Visionary farming –Together… Farming for the Future

 In News, Plants

In 1995 Greenway Farms was on the verge of bankruptcy. Greenway Farms were paying 30% of our turnover to wages and therefore were running at a loss. Workers were only earning R31 per day. It was a lose-lose situation and there was something wrong.

 

“We were planting 25 different lines of vegetables and doing everything by hand. We hadn’t found our niche. We had no capital, paid low wages, and worked like hell,” recalls Vito.

 

“We realised we needed to make a drastic change. But when we looked around us, we saw that our neighbours were in much the same position.”

 

There are hundreds of farmers around the world that are farming and can survive and still pay a decent wage. Vito and Vincent found such a farm in Australia, so the pair scraped together the airfare and went to Australia for a month to seek inspiration and mentorship.

 

They found it in spades, returning to SA with a fresh vision of farming for the future.

 

Vito and Vincent soon saw that, compared with their peers Down Under, South African farmers had very different attitudes towards ‘cheap’ labour and were suspicious of mechanisation and specialisation.

 

“We believed in the myth of cheap labour and that the more crops you planted, the more you spread your risk.
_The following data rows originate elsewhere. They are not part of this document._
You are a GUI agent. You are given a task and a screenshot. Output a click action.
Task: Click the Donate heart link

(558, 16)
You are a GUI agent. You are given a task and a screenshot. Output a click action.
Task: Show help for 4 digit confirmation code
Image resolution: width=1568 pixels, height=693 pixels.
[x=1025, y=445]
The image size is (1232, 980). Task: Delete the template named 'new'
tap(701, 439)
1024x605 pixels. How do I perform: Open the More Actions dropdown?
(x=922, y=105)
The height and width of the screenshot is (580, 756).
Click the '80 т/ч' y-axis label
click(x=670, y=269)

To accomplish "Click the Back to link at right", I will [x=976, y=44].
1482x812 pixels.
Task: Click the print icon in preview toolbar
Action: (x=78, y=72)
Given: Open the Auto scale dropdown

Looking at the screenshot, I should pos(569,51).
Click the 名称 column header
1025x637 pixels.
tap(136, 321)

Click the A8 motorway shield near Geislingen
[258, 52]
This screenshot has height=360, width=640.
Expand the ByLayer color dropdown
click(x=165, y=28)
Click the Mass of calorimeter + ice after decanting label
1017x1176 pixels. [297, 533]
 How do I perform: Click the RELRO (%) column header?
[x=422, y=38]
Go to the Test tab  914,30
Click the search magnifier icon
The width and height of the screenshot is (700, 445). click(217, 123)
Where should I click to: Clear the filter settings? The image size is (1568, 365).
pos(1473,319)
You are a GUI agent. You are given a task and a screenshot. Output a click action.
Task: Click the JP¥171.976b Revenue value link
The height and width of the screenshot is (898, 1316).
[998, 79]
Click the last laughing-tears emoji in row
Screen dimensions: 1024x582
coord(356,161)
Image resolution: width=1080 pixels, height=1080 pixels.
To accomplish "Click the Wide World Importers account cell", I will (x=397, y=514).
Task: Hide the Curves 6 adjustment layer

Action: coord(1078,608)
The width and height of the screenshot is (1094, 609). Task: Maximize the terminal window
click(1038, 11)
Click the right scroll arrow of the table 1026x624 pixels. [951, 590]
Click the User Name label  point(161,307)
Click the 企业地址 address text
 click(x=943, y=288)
It is thought that low wages to produce affordable food is the answer to successful farming, this is a myth. Within two weeks, we saw how wrong our thinking had been and we made a serious paradigm shift,” explains Vito. The real answer is to marry man and machine – you get affordable food, productive people, and high wages.

 

“We realised we simply could not farm the way our parents had done. It was just not viable and we were working like dogs with nothing to show for it.”

 

“In Australia, we quickly realised that SA was 100 years behind“, says Vito. To improve wages and productivity in the agricultural sector, farming techniques from 100 years ago should be discontinued. Farmers should embrace modern agricultural technologies.

 

As quoted from the Financial Mail magazine dated 20 January 2012, Vito Rugani states: “There is also a failure to understand farming efficiency. I don’t make money from carrots, I make money from efficiency, on the farm, and in the packhouse”.

 

I realised we had to find a way to create an ergonomic balance between man and machine to get productivity up to decent levels. It’s not about replacing labour with machines. It’s about making people more productive.

 

Mechanising your business and implementing new machinery does not make people lose their jobs and add to unemployment. It simply makes labour more productive. We call the process “marrying man and machine”, this is where we train our labour force to use machinery and in return, we get the best possible productivity from a worker. The term for this concept is ergonomics, the study of efficiency in working environments.

 

“We realised we needed to specialise,” says Vito. “We had to get so good at our game if we really wanted success.”

 

On their return from Australia, the partners raised capital by selling off 40% of their farm to a silent partner (repurchased 5 years later) and started investing in mechanisation, specialisation, training, and productivity. In 2000 they narrowed their focus down to carrots.

 

 

Pioneering Hydrocooled Carrots

 

The big breakthrough came when Greenway Farms revolutionised the SA carrot business by introducing a solution called hydro-cooling that extended the shelf life of carrots from a few days to four weeks.

 

So slick is Greenway’s harvesting and processing operation that a carrot can be picked, washed, packed, and chilled to 2°C within an hour. And such has been the success of the Greenway operation that they now farm at multiple locations to ensure 365 days a year production.

 

 

Legacy

 

We are long-term focused and therefore legacy driven. We see ourselves as stewards of a legacy and not owners of a farm. This is rooted in the firm belief that ultimately our provision comes from God and all belongs to him.

 

Each generation must strive to enhance the legacy of the next generation – it does not belong to anyone; it belongs to the future. It is the vision of stewardship that empowers us to take a long-term view of our enterprise.

 

In today’s world of instant gratification, many are disillusioned by the slow returns received from agriculture. There is no such thing as a “quick buck” in farming and we are continuously planning for the long term.

 

Greenway Farms believes in people. People are the life of any business and we value the relationships we have built up with our staff and the customer. We believe in edifying people and empowering them to move forward, be it their skill level or the confidence they need in themselves.

 

The vast majority of our staff have been with us for many years. At the age of 23, Vito Rugani traveled to the Transkei to source employees, since then Greenway Farms have developed a particularly close relationship with the Xhosa staff. Over the last 30 years, this relationship has borne many rewards for all.

 

The legacy is now entering its second generation. The founders already have eight children committed to the legacy. They have equipped themselves with various skills such as computer programming, chartered accounting, marketing and sales, financial management, engineering, agronomy, and ergonomics. The farming of tomorrow is a highly complex and demanding world, but as stewards, they will rise to the occasion and meet the challenge.

 

Many customers did business with our fathers and grandfathers, and that is the essence of a life in fresh produce…the legacy lasts a long time.